Screenshot grounding data:
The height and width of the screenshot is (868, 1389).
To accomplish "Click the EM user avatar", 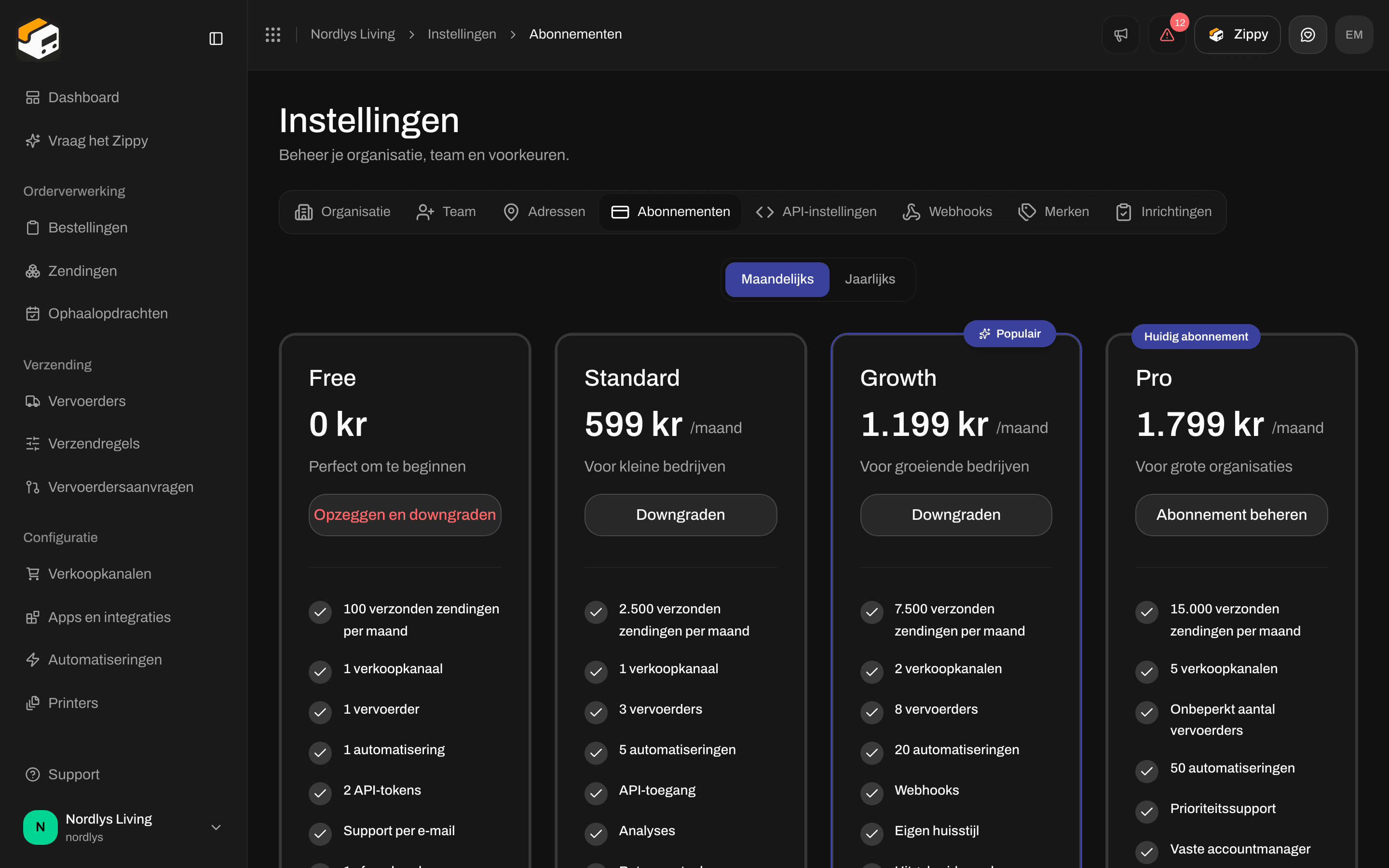I will tap(1354, 34).
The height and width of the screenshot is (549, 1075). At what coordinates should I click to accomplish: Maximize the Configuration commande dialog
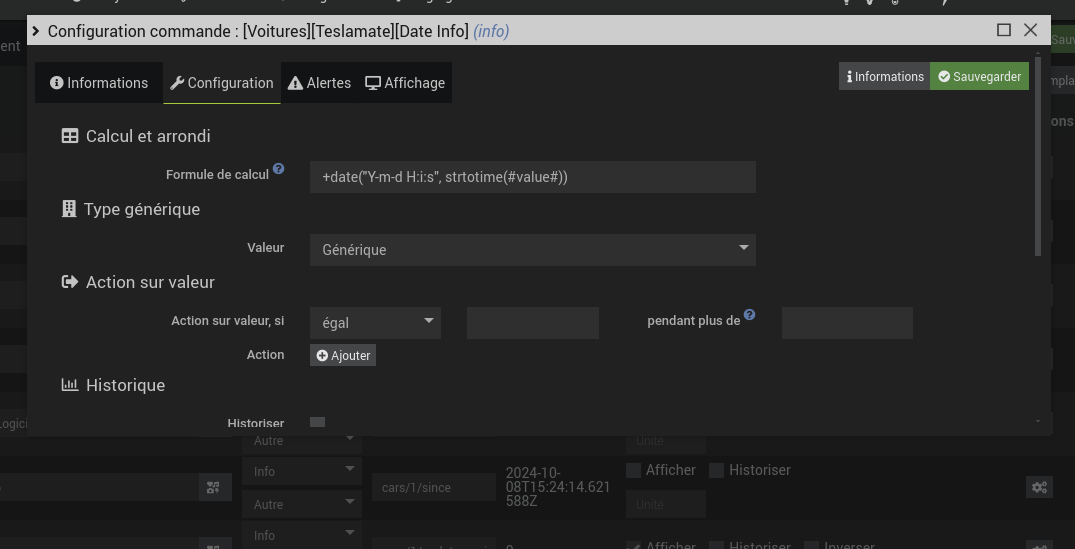[x=1004, y=30]
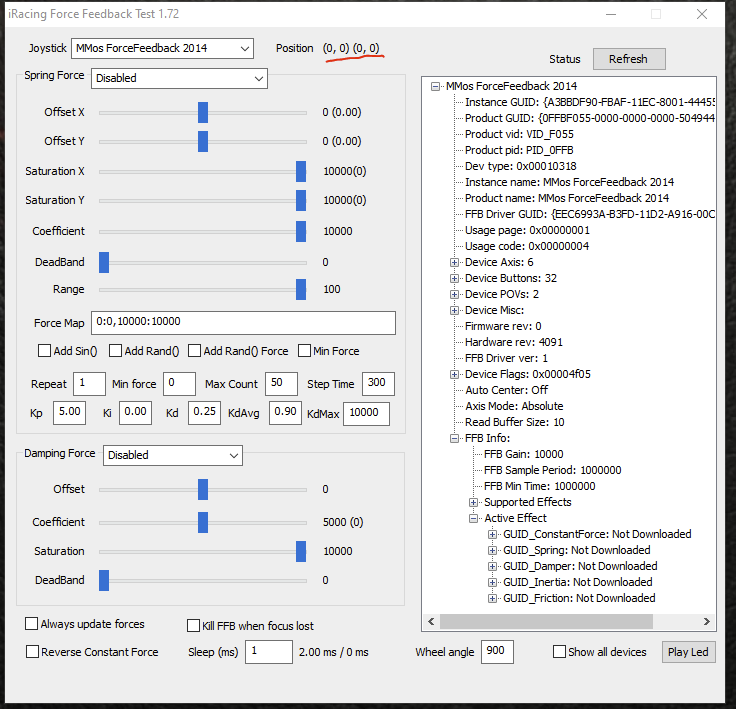
Task: Collapse the Active Effect tree node
Action: point(474,518)
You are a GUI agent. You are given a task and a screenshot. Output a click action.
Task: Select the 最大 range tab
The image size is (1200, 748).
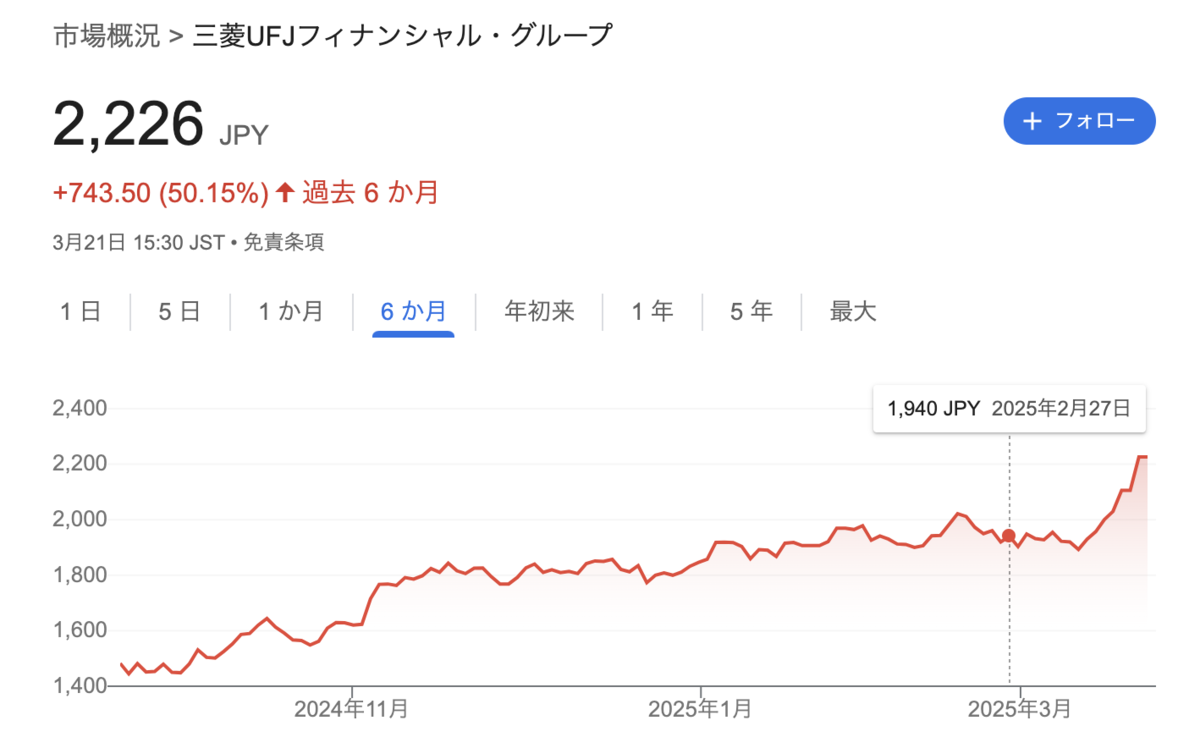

WHAT THE TASK REQUIRES — The pictures stay out; repeat exactly the lines from the one with "Task: Select the 最大 range tab" to the end of the entries above, and nothing else.

SOLUTION TO THIS TASK —
Task: Select the 最大 range tab
The image size is (1200, 748).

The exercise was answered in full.